The second annual Landlord Voice survey conducted by Simple Landlords Insurance found just 9 per cent said the Brexit vote meant they would postpone expanding their portfolio, while 3 per cent said they were likely to increase investments following the vote.
By 2020, landlords will no longer be allowed to deduct the cost of their mortgage interest from their rental income when calculating rent, meaning tax is paid on turnover rather than profit, a change coming in gradually from April 2017.
However, the survey found 70 per cent of those polled said the reduction of tax relief on buy-to-let mortgage payments would not affect their plans. A further 12 per cent said the changes meant they planned to wait before adding new properties to their portfolio, while 8 per cent said they would now sell one or more properties.
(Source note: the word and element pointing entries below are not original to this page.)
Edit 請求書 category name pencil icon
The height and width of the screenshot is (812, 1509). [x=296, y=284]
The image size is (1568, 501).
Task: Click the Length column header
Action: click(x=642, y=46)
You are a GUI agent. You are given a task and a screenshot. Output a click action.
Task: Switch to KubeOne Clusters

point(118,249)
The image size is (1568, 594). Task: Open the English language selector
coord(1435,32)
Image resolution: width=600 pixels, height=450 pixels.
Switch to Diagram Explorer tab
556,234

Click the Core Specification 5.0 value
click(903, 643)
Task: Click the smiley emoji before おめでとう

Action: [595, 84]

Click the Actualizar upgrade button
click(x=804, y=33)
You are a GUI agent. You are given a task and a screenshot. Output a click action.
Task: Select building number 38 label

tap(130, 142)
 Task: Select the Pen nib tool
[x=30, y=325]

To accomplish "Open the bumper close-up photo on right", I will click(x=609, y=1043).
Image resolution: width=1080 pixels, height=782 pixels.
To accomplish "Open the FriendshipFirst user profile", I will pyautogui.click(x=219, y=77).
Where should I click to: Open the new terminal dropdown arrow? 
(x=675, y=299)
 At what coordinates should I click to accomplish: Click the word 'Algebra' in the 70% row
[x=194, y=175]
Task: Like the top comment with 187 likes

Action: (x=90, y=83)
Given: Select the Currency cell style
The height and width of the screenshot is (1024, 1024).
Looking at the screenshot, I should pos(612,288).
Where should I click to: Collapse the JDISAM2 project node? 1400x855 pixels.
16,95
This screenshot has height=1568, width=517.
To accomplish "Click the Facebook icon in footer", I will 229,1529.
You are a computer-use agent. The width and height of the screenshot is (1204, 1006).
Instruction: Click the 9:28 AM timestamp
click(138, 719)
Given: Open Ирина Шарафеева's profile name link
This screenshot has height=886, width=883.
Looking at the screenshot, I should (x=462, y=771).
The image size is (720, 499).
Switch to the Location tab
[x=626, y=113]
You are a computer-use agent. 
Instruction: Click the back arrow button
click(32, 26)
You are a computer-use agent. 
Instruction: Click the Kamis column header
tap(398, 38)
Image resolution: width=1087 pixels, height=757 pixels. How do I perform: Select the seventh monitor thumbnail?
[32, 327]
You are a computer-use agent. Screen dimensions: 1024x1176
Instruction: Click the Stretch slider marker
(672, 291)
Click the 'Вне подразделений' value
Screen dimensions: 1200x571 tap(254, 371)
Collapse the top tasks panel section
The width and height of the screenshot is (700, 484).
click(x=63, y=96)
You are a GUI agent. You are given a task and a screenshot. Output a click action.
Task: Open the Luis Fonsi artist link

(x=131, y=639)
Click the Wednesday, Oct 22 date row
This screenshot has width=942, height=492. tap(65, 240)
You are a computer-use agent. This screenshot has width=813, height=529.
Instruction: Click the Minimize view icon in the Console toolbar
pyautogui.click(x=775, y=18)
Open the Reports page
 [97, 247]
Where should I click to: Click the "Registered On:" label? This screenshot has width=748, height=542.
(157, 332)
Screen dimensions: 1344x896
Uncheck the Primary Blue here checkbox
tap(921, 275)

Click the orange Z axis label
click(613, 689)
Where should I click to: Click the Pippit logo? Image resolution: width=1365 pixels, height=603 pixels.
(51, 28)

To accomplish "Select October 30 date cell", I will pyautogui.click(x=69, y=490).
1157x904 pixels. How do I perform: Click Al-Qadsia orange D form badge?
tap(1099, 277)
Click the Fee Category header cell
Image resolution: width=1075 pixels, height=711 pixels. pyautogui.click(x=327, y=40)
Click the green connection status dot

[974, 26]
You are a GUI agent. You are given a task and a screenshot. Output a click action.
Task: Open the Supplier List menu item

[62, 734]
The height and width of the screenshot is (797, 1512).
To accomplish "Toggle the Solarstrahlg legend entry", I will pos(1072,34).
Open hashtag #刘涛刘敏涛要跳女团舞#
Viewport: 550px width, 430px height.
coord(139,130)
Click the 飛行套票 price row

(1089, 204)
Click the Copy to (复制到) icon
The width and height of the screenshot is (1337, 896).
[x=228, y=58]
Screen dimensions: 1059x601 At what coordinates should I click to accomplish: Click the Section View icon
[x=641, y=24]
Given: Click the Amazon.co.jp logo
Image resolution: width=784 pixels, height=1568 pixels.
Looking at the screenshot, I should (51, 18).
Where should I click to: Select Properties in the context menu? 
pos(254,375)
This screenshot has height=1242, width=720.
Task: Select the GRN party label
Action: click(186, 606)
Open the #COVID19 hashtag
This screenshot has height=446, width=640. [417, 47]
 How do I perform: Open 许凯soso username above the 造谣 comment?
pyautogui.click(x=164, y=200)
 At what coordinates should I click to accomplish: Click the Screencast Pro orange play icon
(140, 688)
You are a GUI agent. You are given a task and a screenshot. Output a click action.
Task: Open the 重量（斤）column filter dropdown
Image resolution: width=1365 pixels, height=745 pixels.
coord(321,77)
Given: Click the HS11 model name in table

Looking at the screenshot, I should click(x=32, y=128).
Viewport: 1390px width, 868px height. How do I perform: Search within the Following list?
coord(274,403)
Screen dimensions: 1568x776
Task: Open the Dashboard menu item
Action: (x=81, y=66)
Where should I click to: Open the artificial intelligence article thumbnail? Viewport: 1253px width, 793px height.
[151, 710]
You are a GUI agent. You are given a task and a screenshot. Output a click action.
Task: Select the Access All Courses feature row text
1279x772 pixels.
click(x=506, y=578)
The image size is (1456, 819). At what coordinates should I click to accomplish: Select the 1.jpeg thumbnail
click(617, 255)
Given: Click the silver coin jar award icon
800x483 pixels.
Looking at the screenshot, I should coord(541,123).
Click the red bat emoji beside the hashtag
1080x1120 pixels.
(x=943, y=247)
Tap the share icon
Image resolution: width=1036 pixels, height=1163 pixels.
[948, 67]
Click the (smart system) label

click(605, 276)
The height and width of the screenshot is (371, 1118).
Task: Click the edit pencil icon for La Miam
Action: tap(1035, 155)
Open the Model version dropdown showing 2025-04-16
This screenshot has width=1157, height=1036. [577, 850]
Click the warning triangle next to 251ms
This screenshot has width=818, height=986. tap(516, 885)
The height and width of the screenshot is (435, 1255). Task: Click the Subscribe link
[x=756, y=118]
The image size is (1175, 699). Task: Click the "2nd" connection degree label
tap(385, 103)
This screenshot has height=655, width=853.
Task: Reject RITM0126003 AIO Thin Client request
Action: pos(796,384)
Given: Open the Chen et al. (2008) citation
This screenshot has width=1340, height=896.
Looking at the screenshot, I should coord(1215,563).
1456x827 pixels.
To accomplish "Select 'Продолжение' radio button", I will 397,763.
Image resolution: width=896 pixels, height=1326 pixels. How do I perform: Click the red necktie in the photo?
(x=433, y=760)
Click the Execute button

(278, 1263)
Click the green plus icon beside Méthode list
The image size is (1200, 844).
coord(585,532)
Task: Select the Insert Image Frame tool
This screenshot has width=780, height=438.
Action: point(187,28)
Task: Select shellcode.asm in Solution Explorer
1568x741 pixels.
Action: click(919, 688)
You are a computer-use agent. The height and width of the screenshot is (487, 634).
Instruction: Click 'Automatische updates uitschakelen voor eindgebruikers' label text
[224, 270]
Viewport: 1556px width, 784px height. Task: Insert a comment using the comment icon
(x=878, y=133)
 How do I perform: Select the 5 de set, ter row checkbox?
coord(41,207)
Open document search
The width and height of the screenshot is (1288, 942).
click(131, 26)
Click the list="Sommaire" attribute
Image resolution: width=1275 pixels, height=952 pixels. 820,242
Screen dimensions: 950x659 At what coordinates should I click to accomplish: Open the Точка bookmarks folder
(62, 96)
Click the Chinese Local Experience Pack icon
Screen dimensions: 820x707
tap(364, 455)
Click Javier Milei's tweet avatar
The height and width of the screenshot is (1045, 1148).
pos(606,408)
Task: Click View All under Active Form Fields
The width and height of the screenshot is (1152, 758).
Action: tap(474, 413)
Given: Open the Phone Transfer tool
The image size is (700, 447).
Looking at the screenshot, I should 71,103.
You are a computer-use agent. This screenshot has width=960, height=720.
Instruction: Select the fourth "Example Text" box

A fifth of landlords said they expect to increase their rents in the next year.
Asked what they were worried about, 48 per cent chose government legislation, tied with periods of unoccupancy, followed by 39 per cent who are worried about tax changes.
Simple Landlords Insurance spokesperson Jenny Mayes says: “While some landlords are adopting a cautious wait and see approach and slowing down their investment, others see opportunity in the changes and the vast majority want to keep or grow their property investment.
“Landlords are reacting in different ways to political changes, but one thing they have in common is that most are refusing to let negativity deter them. With many, reevaluating their objectives, changing their strategy, moving to limited company ownership or focusing on capital appreciation they are ultimately continuing to invest.”